Que o amigo seja para vós a festa da terra

20 abril 2007

Gostos não se discutem?

O primeiro lugar-comum do gosto está contido na proposição com a qual cada pessoa sem gosto pensa precaver-se contra a censura: cada um tem o seu próprio gosto. Isto equivale a dizer que o princípio determinante deste juízo é simplesmente subjectivo (deleite ou dor) e que o juízo não tem nenhum direito ao necessário assentimento dos outros.
O segundo lugar-comum do gosto, que também é usado até por aqueles que concedem ao juízo de gosto o direito de expressar-se validamente por qualquer um, é: não se pode disputar sobre o gosto. O que equivale a dizer que o princípio determinante de um juízo de gosto na verdade pode ser também objectivo, mas que ele não se deixa conduzir a conceitos determinados; por conseguinte que nada pode ser decidido sobre o próprio juízo através de provas, conquanto se possa perfeitamente e com direito discutir a esse respeito. Pois discutir e disputar são na verdade idênticos no facto que procuram produzir a sua unanimidade através da oposição recíproca dos juízos, são porém diferentes no facto que o último espera produzir essa oposição segundo conceitos determinados, enquanto argumentos, por conseguinte admite conceitos objectivos como fundamentos do juízo.
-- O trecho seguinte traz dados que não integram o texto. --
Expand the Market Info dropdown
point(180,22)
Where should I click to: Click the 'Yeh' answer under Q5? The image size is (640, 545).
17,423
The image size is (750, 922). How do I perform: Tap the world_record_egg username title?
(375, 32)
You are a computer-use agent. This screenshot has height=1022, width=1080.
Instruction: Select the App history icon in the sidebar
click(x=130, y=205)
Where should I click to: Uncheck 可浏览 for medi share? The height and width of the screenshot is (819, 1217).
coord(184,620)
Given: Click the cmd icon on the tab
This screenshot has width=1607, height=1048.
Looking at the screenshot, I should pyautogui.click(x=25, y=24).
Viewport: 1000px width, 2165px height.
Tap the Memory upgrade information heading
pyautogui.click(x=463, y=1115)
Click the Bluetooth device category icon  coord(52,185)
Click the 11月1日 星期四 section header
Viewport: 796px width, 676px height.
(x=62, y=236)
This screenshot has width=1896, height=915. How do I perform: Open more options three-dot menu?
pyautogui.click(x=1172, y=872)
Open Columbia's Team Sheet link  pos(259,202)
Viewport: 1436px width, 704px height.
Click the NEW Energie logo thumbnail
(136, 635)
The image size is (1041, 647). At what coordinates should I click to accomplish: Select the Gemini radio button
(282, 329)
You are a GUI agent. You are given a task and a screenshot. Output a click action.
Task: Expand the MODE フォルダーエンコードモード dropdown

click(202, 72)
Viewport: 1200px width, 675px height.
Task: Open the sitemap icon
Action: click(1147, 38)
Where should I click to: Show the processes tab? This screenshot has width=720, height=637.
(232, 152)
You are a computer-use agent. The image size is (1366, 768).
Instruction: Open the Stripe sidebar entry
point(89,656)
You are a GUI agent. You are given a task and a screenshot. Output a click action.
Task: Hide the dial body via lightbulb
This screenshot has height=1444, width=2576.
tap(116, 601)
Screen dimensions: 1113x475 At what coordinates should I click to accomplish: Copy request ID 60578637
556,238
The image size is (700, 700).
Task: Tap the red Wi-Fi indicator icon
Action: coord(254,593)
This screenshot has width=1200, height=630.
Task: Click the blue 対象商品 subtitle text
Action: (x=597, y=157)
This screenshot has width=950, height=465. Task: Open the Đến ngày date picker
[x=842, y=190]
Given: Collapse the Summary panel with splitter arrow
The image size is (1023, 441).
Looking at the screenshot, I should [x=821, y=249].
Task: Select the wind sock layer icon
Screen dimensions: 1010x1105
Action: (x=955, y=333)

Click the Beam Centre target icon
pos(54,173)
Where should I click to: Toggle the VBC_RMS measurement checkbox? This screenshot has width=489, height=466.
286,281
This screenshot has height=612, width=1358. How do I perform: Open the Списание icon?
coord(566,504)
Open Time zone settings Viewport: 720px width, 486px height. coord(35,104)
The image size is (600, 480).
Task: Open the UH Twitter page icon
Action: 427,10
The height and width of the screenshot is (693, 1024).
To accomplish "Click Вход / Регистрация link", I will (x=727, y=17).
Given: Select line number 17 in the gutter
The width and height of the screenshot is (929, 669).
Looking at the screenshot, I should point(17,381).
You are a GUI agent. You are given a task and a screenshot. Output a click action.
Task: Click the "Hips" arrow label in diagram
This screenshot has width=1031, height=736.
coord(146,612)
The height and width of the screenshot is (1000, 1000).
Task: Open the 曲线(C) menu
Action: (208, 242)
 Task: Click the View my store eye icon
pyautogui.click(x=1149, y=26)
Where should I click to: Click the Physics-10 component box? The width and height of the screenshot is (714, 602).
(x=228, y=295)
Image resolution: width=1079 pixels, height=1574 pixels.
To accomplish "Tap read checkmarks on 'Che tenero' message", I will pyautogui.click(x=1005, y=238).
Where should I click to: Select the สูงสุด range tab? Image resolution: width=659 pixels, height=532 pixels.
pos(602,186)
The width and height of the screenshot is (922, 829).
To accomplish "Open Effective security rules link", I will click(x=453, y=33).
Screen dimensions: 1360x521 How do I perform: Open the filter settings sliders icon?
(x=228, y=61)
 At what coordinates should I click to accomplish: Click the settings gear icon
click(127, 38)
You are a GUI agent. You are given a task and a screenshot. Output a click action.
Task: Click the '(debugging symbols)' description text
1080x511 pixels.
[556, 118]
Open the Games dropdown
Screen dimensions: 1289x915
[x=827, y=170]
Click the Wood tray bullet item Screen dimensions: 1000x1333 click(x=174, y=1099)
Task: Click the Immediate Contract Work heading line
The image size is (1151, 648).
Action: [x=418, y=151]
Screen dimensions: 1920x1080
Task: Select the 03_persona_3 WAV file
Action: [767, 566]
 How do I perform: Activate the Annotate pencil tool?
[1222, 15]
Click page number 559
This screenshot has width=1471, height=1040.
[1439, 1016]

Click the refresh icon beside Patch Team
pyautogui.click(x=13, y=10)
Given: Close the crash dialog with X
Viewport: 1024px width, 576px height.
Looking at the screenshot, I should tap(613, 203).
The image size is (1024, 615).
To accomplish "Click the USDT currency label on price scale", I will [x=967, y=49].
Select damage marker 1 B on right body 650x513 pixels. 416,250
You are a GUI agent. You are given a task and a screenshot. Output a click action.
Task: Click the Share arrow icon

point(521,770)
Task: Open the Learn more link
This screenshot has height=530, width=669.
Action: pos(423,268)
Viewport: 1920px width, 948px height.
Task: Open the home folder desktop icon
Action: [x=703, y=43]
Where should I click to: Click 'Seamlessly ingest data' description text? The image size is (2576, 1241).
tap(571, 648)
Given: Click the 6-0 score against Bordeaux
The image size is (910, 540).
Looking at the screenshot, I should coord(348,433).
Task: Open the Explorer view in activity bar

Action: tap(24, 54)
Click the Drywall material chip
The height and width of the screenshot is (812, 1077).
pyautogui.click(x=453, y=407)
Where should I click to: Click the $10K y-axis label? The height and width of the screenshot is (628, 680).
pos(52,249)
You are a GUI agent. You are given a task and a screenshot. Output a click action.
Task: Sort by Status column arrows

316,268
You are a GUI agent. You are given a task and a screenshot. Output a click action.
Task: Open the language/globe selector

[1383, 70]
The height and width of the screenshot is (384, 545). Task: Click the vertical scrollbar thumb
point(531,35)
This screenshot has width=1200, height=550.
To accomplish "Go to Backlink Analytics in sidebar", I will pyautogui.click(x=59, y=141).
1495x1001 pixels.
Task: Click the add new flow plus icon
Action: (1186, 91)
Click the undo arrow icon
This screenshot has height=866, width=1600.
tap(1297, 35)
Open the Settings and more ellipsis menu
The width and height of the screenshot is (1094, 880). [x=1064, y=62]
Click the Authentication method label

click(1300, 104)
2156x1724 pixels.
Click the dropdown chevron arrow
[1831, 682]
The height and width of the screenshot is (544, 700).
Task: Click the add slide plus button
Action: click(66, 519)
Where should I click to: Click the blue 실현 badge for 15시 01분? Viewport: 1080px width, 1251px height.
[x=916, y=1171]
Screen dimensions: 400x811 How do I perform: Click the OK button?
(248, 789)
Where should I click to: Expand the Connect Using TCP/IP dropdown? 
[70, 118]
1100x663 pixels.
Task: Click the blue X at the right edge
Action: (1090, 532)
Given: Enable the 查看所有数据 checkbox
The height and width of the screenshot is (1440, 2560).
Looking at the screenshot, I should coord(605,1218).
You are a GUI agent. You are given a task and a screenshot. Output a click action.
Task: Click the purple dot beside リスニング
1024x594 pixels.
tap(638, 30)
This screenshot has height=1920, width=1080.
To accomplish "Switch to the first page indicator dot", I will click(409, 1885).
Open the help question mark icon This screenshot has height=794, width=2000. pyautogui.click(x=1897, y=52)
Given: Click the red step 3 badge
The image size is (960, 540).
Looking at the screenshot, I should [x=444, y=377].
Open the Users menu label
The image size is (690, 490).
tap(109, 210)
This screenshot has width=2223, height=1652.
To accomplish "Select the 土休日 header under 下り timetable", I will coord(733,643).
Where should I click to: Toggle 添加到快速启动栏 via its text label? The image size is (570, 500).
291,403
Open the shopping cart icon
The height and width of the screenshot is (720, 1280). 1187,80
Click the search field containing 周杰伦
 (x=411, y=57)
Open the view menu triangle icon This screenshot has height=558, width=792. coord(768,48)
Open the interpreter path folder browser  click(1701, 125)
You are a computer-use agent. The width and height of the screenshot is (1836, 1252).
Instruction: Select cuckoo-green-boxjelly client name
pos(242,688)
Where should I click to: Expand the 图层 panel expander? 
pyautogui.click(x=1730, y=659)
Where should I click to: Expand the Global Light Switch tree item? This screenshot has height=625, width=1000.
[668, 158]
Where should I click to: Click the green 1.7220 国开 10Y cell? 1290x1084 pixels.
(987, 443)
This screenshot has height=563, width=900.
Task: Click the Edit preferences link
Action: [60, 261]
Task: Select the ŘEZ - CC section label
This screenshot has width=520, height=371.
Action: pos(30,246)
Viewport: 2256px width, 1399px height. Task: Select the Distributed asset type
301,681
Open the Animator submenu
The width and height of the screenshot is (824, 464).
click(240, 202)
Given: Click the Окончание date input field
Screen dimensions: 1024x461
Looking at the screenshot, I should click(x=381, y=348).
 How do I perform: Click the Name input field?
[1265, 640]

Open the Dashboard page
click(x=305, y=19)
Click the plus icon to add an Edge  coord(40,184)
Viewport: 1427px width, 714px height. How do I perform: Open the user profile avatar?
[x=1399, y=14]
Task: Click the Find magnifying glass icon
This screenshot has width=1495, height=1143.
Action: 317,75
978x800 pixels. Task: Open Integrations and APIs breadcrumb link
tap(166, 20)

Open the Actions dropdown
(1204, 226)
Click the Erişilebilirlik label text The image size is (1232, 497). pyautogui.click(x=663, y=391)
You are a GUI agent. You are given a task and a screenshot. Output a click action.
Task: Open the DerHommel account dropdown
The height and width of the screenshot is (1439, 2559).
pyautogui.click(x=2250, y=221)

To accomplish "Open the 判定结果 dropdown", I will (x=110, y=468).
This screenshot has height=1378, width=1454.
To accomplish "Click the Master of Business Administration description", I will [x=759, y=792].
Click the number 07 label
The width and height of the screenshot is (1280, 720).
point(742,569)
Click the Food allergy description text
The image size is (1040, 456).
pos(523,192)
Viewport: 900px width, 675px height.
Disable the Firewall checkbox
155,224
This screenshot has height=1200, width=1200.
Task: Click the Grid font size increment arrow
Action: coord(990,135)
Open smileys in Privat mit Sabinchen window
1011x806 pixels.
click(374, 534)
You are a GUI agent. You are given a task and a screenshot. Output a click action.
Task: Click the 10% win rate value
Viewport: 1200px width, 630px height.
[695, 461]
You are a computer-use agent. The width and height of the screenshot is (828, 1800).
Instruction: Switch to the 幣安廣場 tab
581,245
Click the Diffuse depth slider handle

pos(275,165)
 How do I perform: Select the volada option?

Onde isso porém não for considerado factível, aí tão pouco o disputar será ajuizado como factível.
Vê-se facilmente que entre esses dois lugares-comuns falta uma proposição, que na verdade não está proverbialmente em voga, mas todavia está contida no sentido de qualquer um, nomeadamente: pode discutir-se sobre o gosto (mas não disputar). Esta proposição contém porém o oposto da primeira. Pois sobre o que deva ser permitido discutir tem que haver esperança de chegar a acordo entre as partes; por conseguinte tem que se poder contar com fundamentos do juízo que não tenham validade simplesmente privada e portanto não sejam simplesmente subjectivos; ao que se contrapõe precisamente aquela proposição fundamental: cada um tem o seu próprio gosto.


Kant, Crítica da Faculdade do Juízo, trad. Valério Rohden, Lisboa, INCM, 1998.